STATED PROBLEM 1:
Write out a passage from the donkey forum thread below, word for word. Begin at the words "My first experience" and stop after "(Sep 12, 2010)".
STATED PROBLEM 2:
Continue the donkey forum thread below from where it stops.

SELECTED PASSAGE:
· · ·
# Donkeys!



## chisholmfarms (Sep 20, 2013)

My first experience with a donkey in the pasture with my beloved goats was not a good one, at all. I've noticed several people have had an issue with donkeys not being good guard animals but more of a predator. I prefer a miniature donkey in with my goats. They are small just like goats and easier to handle. You may have to gradually introduce goats to them but like any new animal meeting another one they get use to them. Twister was my first mini donkey. I use him to pull a buggy and protect my goats. I also show him in shows all over middle Tennessee.


----------



## happybleats (Sep 12, 2010)

he's a cutie..


----------



## ksalvagno (Oct 6, 2009)

Cute little guy!


----------



## nchen7 (Feb 25, 2013)

he's so cute!!!!


----------



## usamagoat (May 2, 2013)

he is cute


----------



## chisholmfarms (Sep 20, 2013)

Thank you : )


----------



## GoatieGranny (Jul 26, 2013)
· · ·
DATASET ENTRIES:
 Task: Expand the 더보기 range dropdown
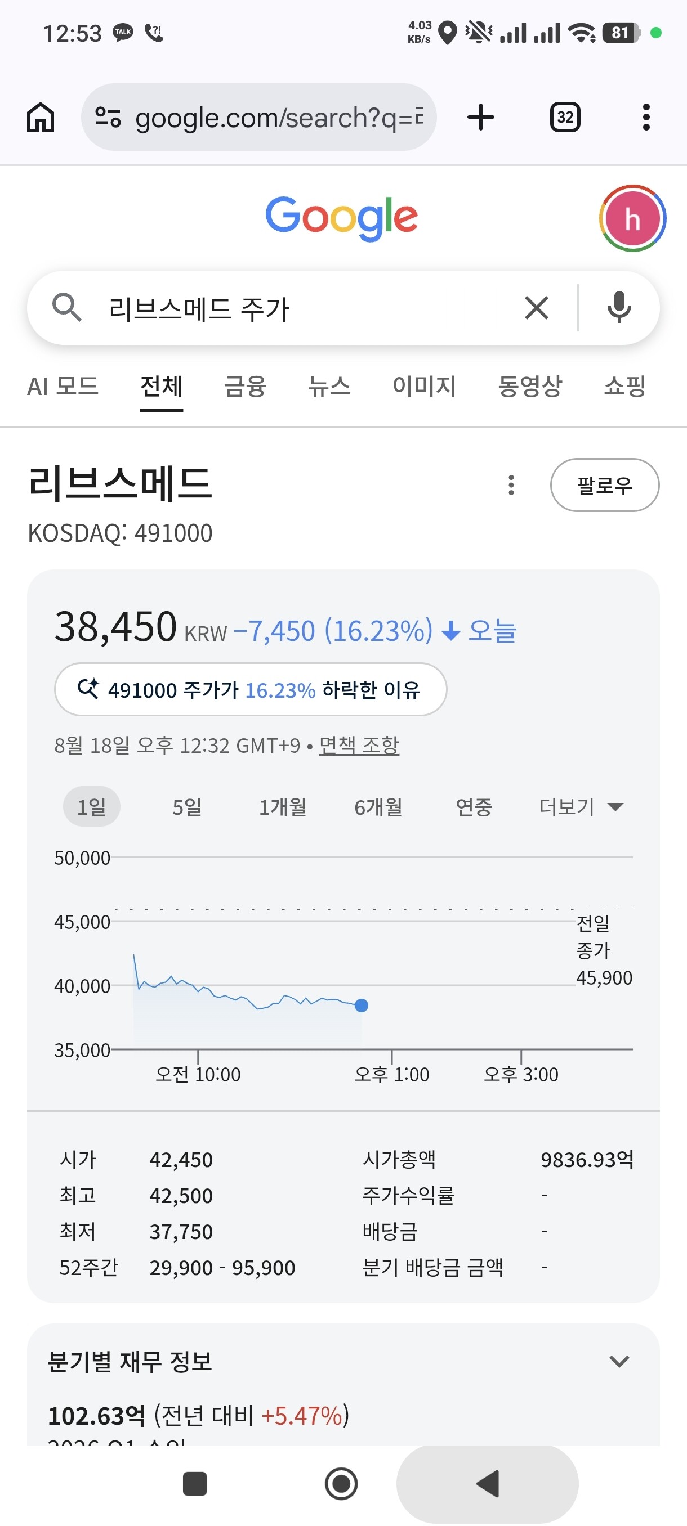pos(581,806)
· · ·
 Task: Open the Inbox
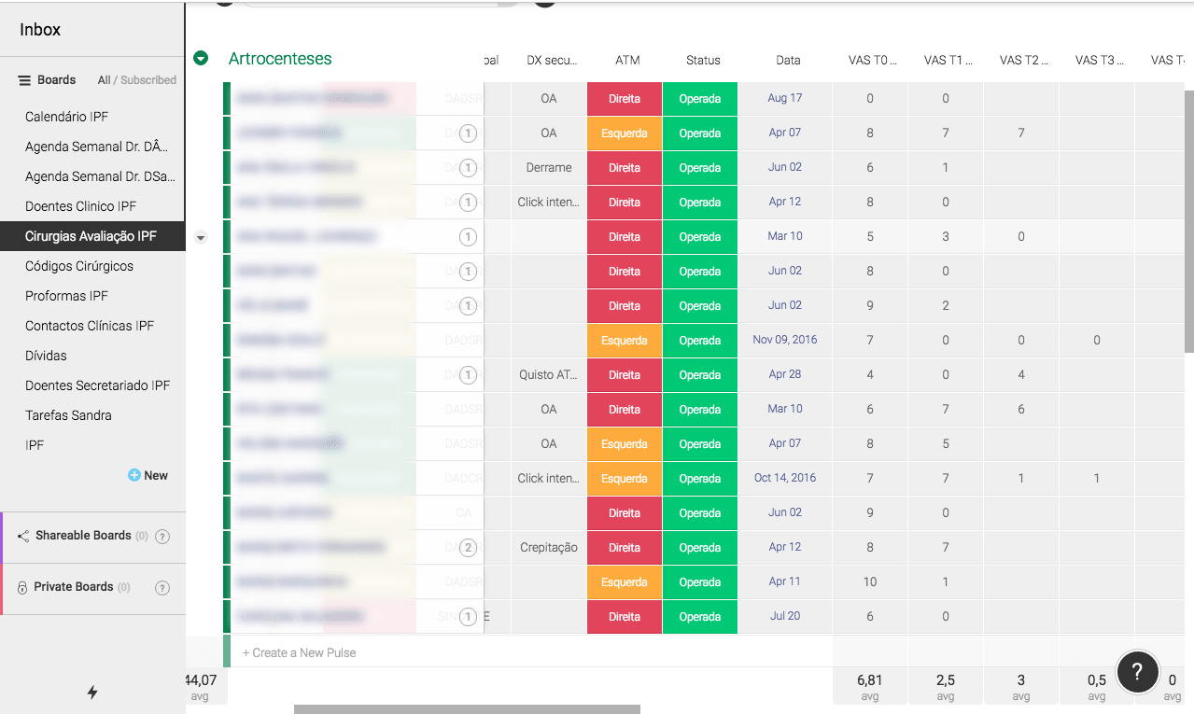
· · ·
RESULT 1:
My first experience with a donkey in the pasture with my beloved goats was not a good one, at all. I've noticed several people have had an issue with donkeys not being good guard animals but more of a predator. I prefer a miniature donkey in with my goats. They are small just like goats and easier to handle. You may have to gradually introduce goats to them but like any new animal meeting another one they get use to them. Twister was my first mini donkey. I use him to pull a buggy and protect my goats. I also show him in shows all over middle Tennessee.


----------



## happybleats (Sep 12, 2010)

RESULT 2:
Oh how sweet. I love donkeys. We had them years ago, but never a mini.


----------



## lottsagoats (Dec 10, 2012)

But how is a mini Donk against multipal predators or even large dogs? I've been tempted to get one but was concerned because of their small size. I do have bear and large packs of coyote (that the dogs, fortunately, keep away)

Also, how are the Doinks if a dog gets in with them? I have 10 big dogs that I love more than any other animal on my farm and do not want to chance having them hurt.


----------



## lottsagoats (Dec 10, 2012)

Oops, Donks not Doinks.


----------



## usamagoat (May 2, 2013)

I wish i could have one!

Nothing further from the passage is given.